[Directive] Find each line in the records below that contains the word "This" and copy those lines in full.

##### Information given

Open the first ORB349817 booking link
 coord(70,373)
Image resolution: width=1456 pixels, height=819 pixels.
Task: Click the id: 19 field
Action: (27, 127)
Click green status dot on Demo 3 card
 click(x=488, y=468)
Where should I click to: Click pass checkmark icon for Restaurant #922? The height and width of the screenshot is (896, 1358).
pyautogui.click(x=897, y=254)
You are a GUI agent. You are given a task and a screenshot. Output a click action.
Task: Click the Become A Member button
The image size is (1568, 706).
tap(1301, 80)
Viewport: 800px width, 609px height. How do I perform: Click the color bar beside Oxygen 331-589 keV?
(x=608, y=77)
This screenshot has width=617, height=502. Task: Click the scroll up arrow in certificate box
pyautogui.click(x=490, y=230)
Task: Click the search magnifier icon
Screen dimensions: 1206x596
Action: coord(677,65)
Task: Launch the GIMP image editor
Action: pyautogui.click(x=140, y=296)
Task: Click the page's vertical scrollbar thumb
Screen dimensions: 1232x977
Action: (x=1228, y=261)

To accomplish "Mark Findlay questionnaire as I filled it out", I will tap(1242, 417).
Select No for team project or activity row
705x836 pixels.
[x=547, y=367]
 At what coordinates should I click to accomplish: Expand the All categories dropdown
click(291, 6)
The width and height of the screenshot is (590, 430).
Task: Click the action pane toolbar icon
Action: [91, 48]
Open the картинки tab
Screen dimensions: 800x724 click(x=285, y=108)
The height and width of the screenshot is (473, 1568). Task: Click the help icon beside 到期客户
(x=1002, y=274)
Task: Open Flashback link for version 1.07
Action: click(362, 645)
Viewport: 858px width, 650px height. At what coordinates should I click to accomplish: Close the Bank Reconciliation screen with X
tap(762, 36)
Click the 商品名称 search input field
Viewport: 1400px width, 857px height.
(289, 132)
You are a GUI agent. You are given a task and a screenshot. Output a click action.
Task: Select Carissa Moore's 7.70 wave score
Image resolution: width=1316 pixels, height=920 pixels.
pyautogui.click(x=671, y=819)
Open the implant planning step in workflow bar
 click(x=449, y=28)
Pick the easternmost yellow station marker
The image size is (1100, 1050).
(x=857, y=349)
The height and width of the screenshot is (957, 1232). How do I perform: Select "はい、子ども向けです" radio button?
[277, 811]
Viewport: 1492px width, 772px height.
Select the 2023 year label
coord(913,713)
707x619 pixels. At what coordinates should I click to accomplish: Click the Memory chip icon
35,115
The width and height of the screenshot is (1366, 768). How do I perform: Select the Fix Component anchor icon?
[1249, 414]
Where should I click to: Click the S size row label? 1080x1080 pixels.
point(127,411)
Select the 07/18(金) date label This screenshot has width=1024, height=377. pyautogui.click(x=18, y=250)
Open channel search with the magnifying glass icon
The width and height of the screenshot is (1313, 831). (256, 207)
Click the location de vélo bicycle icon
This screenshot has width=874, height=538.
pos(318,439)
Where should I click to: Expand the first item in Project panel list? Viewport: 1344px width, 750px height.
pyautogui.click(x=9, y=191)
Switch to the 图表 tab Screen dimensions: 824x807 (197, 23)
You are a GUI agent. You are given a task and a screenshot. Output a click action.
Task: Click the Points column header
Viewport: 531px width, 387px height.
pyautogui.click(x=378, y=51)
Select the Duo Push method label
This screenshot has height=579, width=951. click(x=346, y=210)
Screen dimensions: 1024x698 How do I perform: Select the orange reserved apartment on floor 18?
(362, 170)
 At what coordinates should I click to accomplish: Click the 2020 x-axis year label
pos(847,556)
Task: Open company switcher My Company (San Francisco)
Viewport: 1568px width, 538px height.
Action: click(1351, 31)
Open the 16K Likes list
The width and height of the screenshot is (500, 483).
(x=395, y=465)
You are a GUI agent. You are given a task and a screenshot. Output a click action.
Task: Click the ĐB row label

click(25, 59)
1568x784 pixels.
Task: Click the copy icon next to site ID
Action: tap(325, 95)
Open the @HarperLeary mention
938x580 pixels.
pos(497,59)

##########

[Finished exercise]
This screenshot has width=617, height=502. Task: Click the scroll up arrow in certificate box
Select the 07/18(金) date label This screenshot has width=1024, height=377. pyautogui.click(x=18, y=250)
This screenshot has width=874, height=538.
This screenshot has height=579, width=951. click(x=346, y=210)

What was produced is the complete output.